What is the name of the domain?

mountnbeach.com.au

What is the issue you’re encountering

We have created a NS record for _domainkey but it does not look to be working when looking up externally.

What steps have you taken to resolve the issue?

Created the NS record in the portal
There were no existing DKIM records on the _domainkey subdomain.
Waited around 12 hours and checked again from a few different NS lookup websites and it’s still not reflecting.

What feature, service or problem is this related to?

DNS not responding/updating

What are the steps to reproduce the issue?

Create a new record of type NS name “_domainkey” pointing to an external Name Server.

What exactly is not working? What exactly are you looking up?

Note that if you’re delegating the subdomain to an external nameserver, then you’ll need to create the appropriate DNS records at that external nameserver, and Cloudflare will not have a role in that (other than publishing the NS record).

Can you provide your website address so I can take a look? Oops, sorry, I missed your domain. Taking a look now, will reply again shortly :smiley:

We have performed a lookup on the Cloudflare Authority Name Servers for the root zone/domain and that does look to have the record properly reflecting.

It does not seem to be looking up from any external DNS Servers though, we understand that in a new domain Name Servers may take 24-48 hours to reflect, as mentioned we gave it around 12 hours so far and have not seen any change. We expected given this is a subdomain setup and there was no existing records that should of had a TTL, that the record should be working externally by now?

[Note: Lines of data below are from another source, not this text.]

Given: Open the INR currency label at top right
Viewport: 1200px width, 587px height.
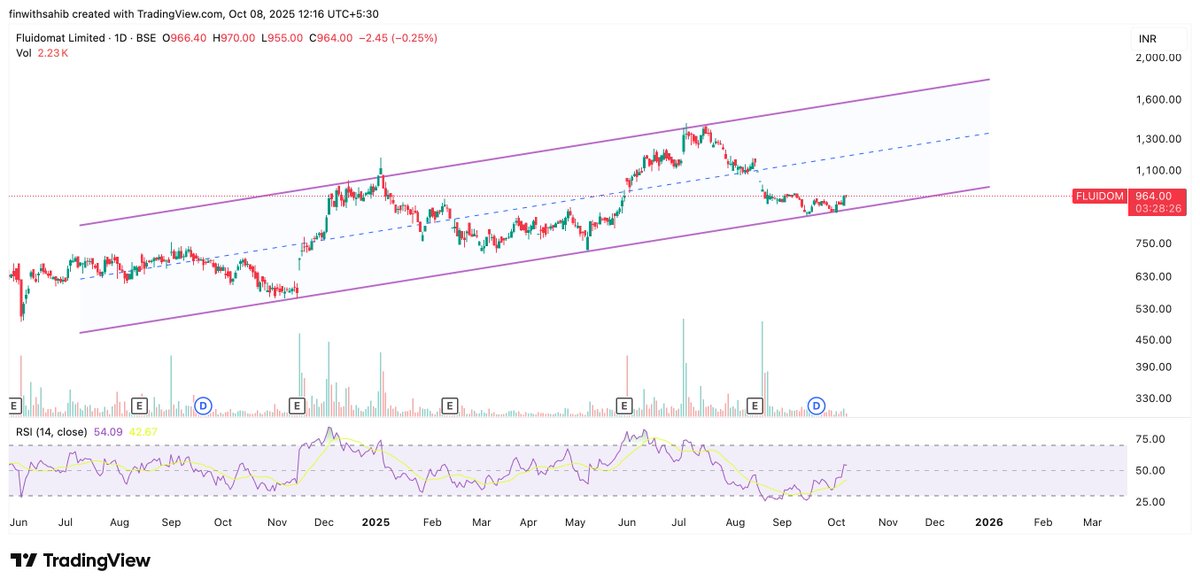Looking at the screenshot, I should click(x=1148, y=38).
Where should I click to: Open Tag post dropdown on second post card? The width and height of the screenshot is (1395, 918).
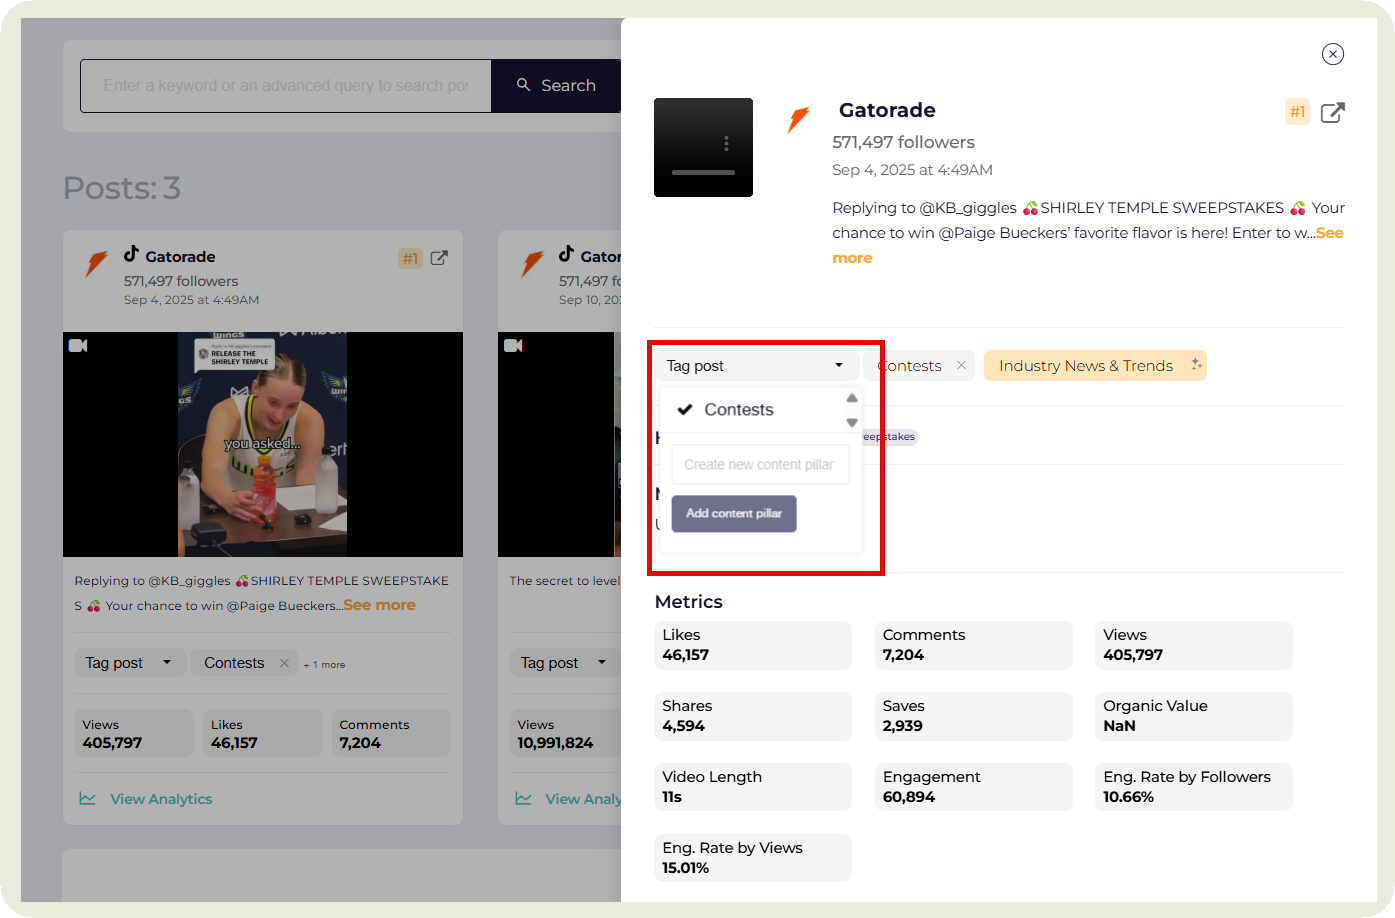563,663
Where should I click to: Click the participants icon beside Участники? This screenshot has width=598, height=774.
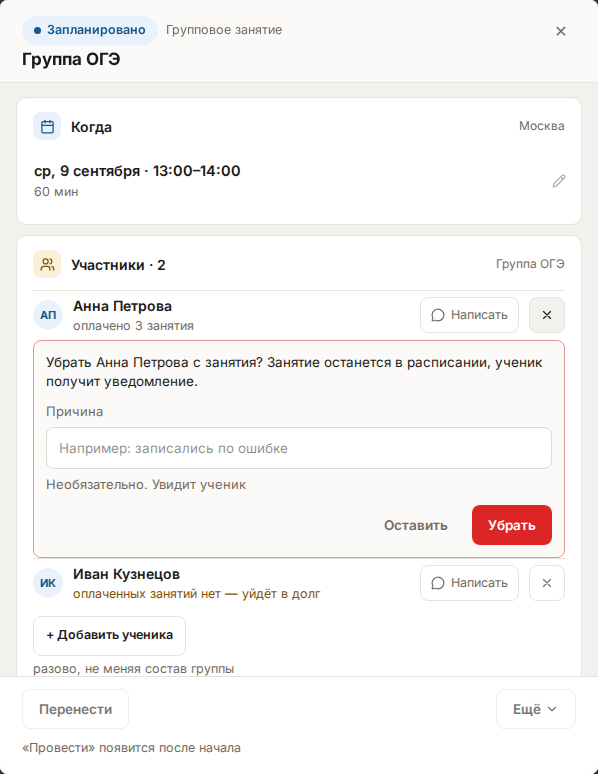47,264
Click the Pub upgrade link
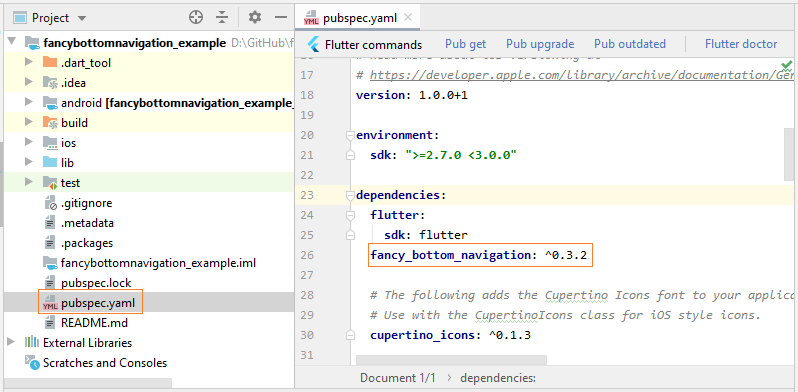 [539, 44]
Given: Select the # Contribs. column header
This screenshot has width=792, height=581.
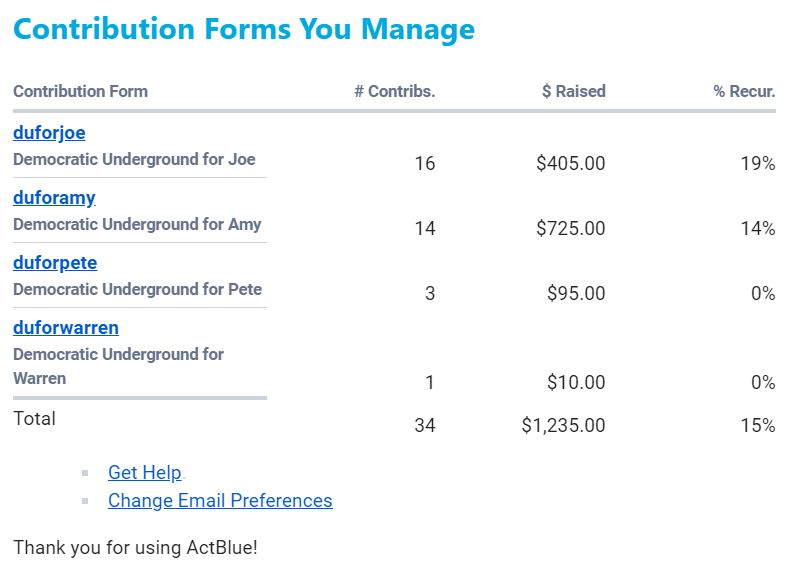Looking at the screenshot, I should pyautogui.click(x=395, y=91).
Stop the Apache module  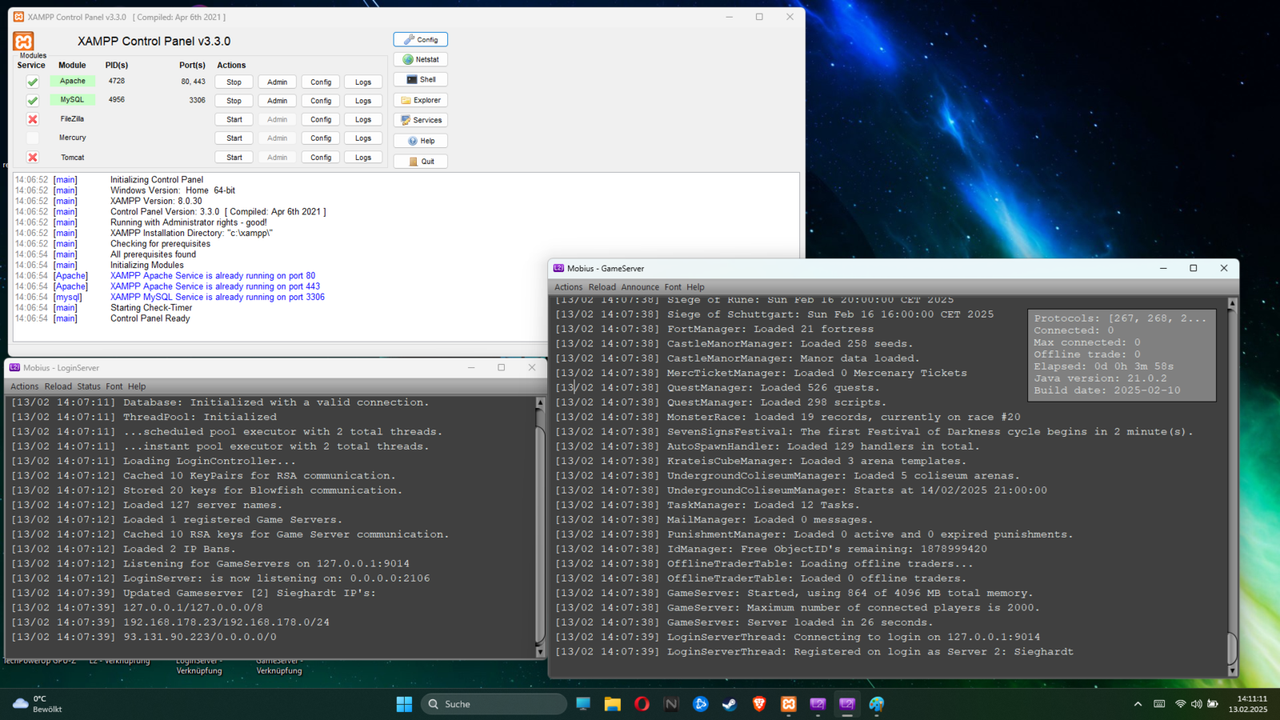pos(233,81)
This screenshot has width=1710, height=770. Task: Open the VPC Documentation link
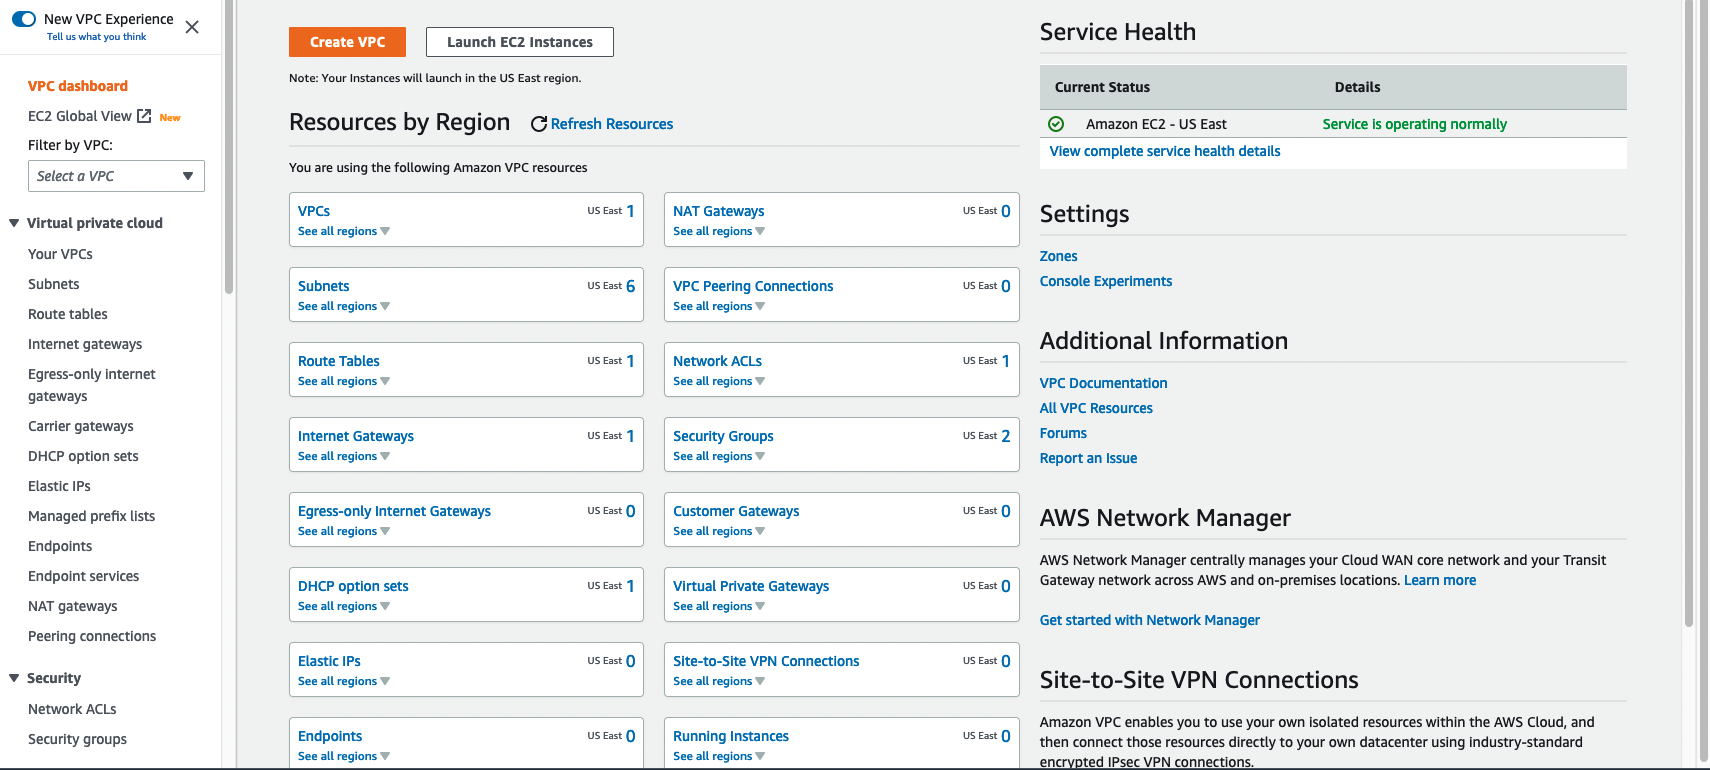tap(1103, 383)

Not sure if it does actually need more time to work itself out or whether it’s not updating properly.

_domainkey is delegated by the NS record you have created, but the nameserver you are delegating to does not resolve…

dig +trace +nodnssec _domainkey.mountnbeach.com.au ns

; <<>> DiG 9.10.6 <<>> +trace +nodnssec _domainkey.mountnbeach.com.au ns
;; global options: +cmd
.			513599	IN	NS	a.root-servers.net.
.....
.			513599	IN	NS	m.root-servers.net.
;; Received 239 bytes from 127.0.2.2#53(127.0.2.2) in 0 ms

au.			172800	IN	NS	a.au.
au.			172800	IN	NS	q.au.
au.			172800	IN	NS	r.au.
au.			172800	IN	NS	s.au.
au.			172800	IN	NS	t.au.
;; Received 358 bytes from 199.7.91.13#53(d.root-servers.net) in 64 ms

mountnbeach.com.au.	3600	IN	NS	nikon.ns.cloudflare.com.
mountnbeach.com.au.	3600	IN	NS	love.ns.cloudflare.com.
;; Received 114 bytes from 2407:6e00:254::1#53(a.au) in 160 ms

_domainkey.mountnbeach.com.au. 300 IN	NS	045r2ml9n59mvonj.hosted-dkim.com.
couldn't get address for '045r2ml9n59mvonj.hosted-dkim.com': not found
dig: couldn't get address for '045r2ml9n59mvonj.hosted-dkim.com': no more

https://cf.sjr.org.uk/tools/check?3df3cfffb3d14256b294389d8682caf5#dns-mail

Thanks sjr!

That pointed us in the right direction, we looked into the hosting setup and found there was an issue with that NS record resolving, didn’t know that would make the NS record itself not publish/propagate, but we fixed the resolution and looks like it has updated, appreciate your help :slight_smile:

This topic was automatically closed 15 days after the last reply. New replies are no longer allowed.